Late-night Interlude Part 2.

Beneath a cool wall of air conditioning and clean sheets, I maintain a nudity for no one to see, a nudity indifferent to any thrills. Alone, my clotheslessness is neither arousing nor absurd. (When all I have wanted is to be arousing and absurd.)

Up in the Adirondacks, mysteries hide high in the mountains, still and quiet under damp rocks and on patches of ground that no foot has touched. From above, in flight, bioluminescent lichen marks the spot. The wings dip, circling closer until maybe there’s a glade to touch down and explore, to investigate what it’s all about.

(This fictional bush pilot should probably wear proper trousers in order to get enlightened.)

When the sun breaks in over the top of my blackout curtains, I’m hoping to have found songs in my sleep. Something to sing to myself as I brush my teeth in the morning, foaming at the mouth and naked.

JULY 6, 2018.

Cotton dashes punctuate pink sky, lightly sunburned clouds, deeper by the minute. Shy trees become soft silhouettes turning their backs on me as the day decreases, finally faceless.

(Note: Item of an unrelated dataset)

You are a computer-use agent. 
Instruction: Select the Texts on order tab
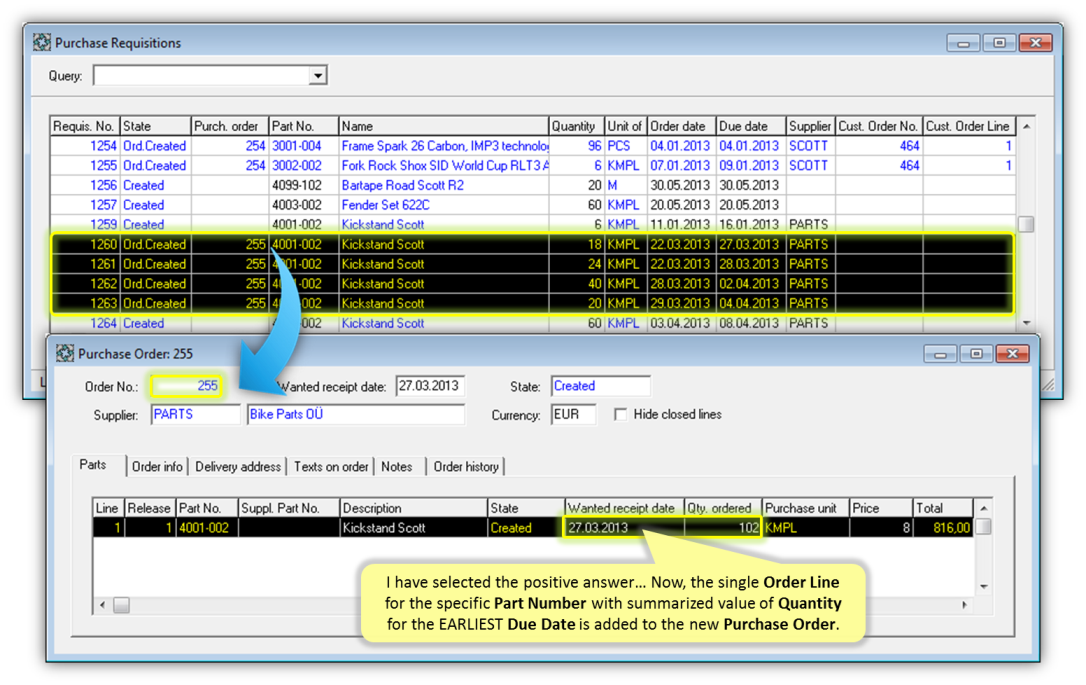click(x=331, y=467)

It is a celestial dressing room up above. And I am suddenly eight and washing my feet at Old Orchard Beach amid a swarm of creepy ogres, salty men with back hair pelts, the concrete keeps my soles and mind cool til I find my family. I have blisters on my back and several x-rated rashes — the treatment: fried dough, sad pizza.

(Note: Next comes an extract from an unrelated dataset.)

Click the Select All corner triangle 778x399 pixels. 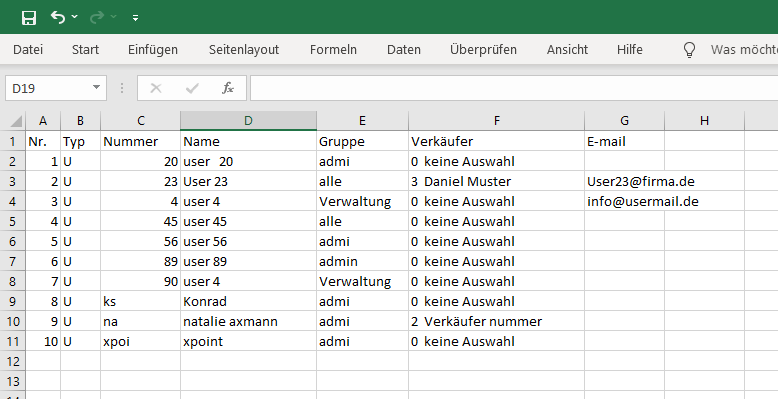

I will sleep in a stuffy attic with my soon-to-be stepsister. I am fine with the floor, a pillow and a polyester sheet. The more I am ignored, the better.

To change and let go. To let go and change. Overhead, the show shifts into the final act, giving way to millions of weightless blazes. Through the night, back to light, when the whole sky comes together, lifting the sun, composing another stunning, natural revolution.

I am both burning jealousy and thrilled to be alive.